Certa vez, quando andava de madrugada por uma avenida vazia, eu olhei para uma árvore, saindo ao longe daquele quadradinho sem cimento onde a prefeitura permite que haja alguma vegetação. Tive então uma daquelas pequenas confusões mentais que acabam revelando coisas que deveriam ser óbvias: a árvore me pareceu a mão de um afogado. Como uma mão que sai da água, com o resto do corpo oculto, a árvore saía daquele chão coberto de asfalto, coberto de cimento, sobre os quais circulam, velozes, carros com pneus de borracha e pessoas bem calçadas.

Ao invés de seus galhos se misturarem aos de outras árvores como mãos de apaixonados, ao invés de seu tronco estar rodeado de arbustos floridos, a árvore estava ali, sozinha, na horrível solidão que deve ser a de um afogado.

Alguns metros adiante, outra árvore, e outra, e outra, em fila indiana, organizadas como decoração natural de um mundo artificial. Elas me lembraram as miniaturas de árvores plantadas em bandejas, os bonsais.

Mas somos nós que nos esquecemos do mundo que nos rodeia, e criamos para nós mesmos um mundo à parte. Mesmo nele nos isolamos ao máximo, condicionando o ar, tratando a água, levando embora o esgoto que, ao invés de nutrir as plantas, fazemos com que de algum modo desapareça.

Aquela árvore, planejada e isolada, cercada de cimento e asfalto, ainda tem, no entanto, suas raízes descendo pelo chão e suas ramas acolhendo a água da chuva. Já a nossa sociedade nos priva da visão das estrelas e nos faz ignorar a fase da Lua, apagadas pelas lâmpadas da cidade. A água da torneira é diferente da água da garrafa, por sua vez diferente da água da chuva, que parece servir só para engarrafar o trânsito.
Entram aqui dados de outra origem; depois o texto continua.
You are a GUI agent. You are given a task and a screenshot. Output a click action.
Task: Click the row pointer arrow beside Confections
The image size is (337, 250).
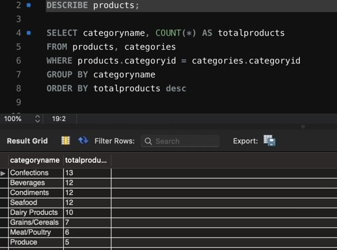pyautogui.click(x=3, y=173)

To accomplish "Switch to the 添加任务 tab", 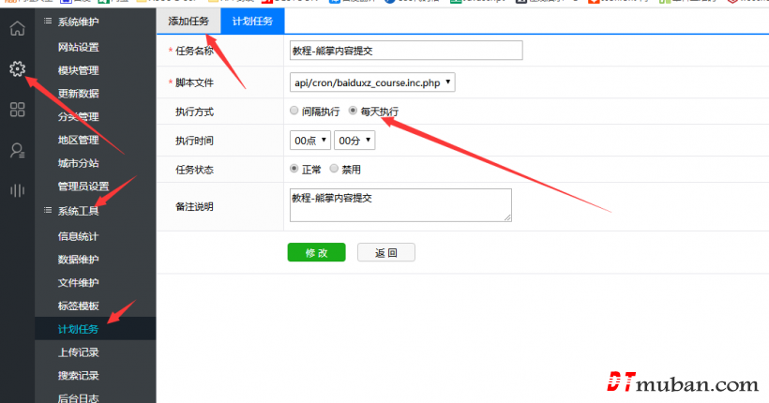I will tap(188, 22).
Nascemos num hospital, e morremos em outro; vivemos entre quatro paredes, comendo coisas que vêm em caixinhas, coisas que dificilmente associaríamos à terra de que saíram. Negamos a natureza humana, seus gostos, amores e prazeres, seu masculino e seu feminino, suas conexões naturais com todo o universo criado, preferindo o triste recolhimento e a artificialidade completa dos ambientes que construímos, onde entram apenas homens e ratos, baratas e samambaias. O mundo está lá fora, e nós o negamos, presos em nossas caixinhas.

É triste, mas naquele dia percebi: os bonsais somos nós.